# Xy Pet Peeves



## x-toba (Jan 6, 2006)

Obviously we all love our Xtrails and most of us are still surprised every day on how practical and adventurous this vehicle can be. But there must be some things that just annoy the heck out of us. I'll get it started:

1. Location of the side mirror adjustment controls
2. Not enough power outlets
3. Arm rest not long or high enough


----------



## mike dockal (Dec 20, 2004)

Only the mirrors bother me.
Smaller center console works great with stick shift but I guess they could have made it bigger for automatic models


----------



## wasabi4ever (Aug 27, 2005)

Yep, I think those things you just mentioned are the exact things I could think of.
I also think it should come standard with a mat for our cargo area.
When I first test drove the vehicle, the thing I complaint about was the adjustment control for the mirrors. I can't even drive and fix the mirror at the same time.

## [Supplied material]
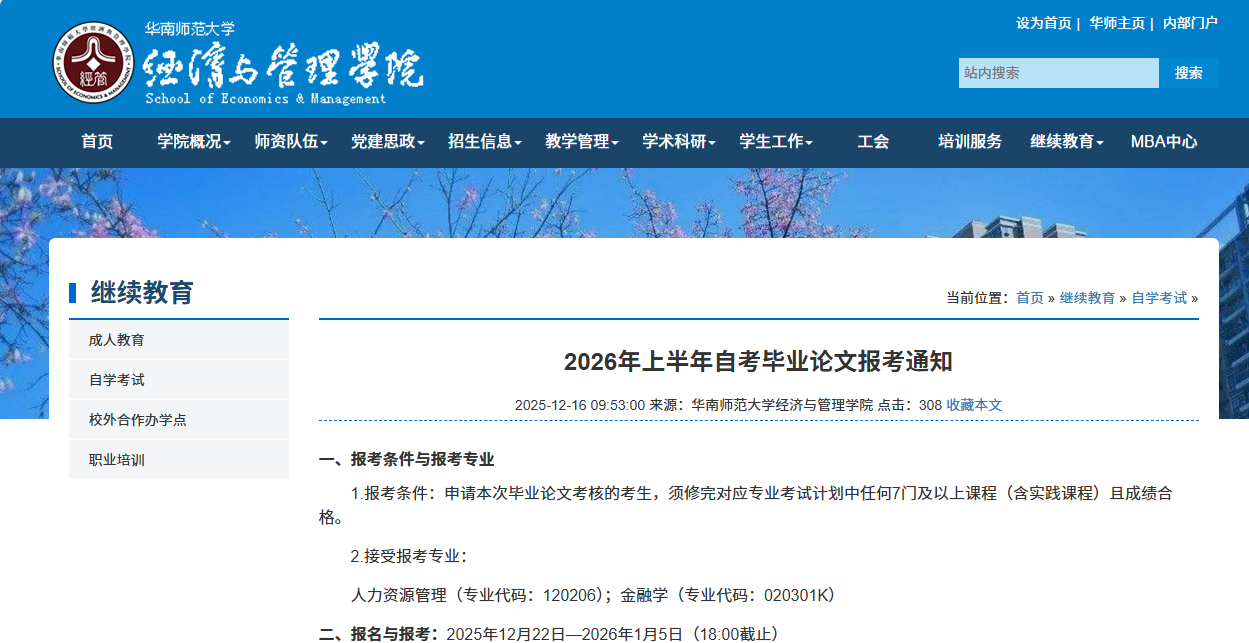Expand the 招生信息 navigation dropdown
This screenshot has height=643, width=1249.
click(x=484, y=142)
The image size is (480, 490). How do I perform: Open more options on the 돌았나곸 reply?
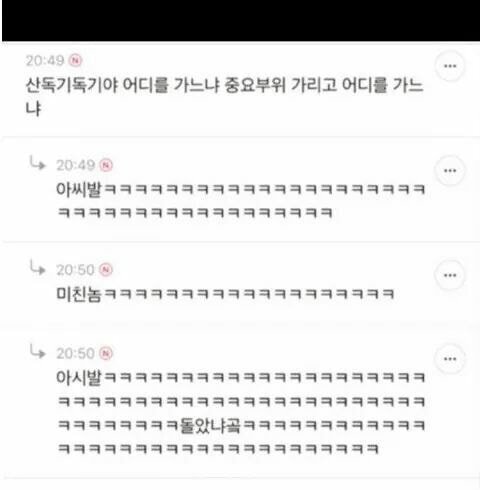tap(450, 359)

## [Aim]
Revise the Xtrail pet peeves thread starting at "Yep, I think" and ending at "the same time.", changing "cargo area" to "trunk".

## [Response to the exercise]
Yep, I think those things you just mentioned are the exact things I could think of.
I also think it should come standard with a mat for our trunk.
When I first test drove the vehicle, the thing I complaint about was the adjustment control for the mirrors. I can't even drive and fix the mirror at the same time.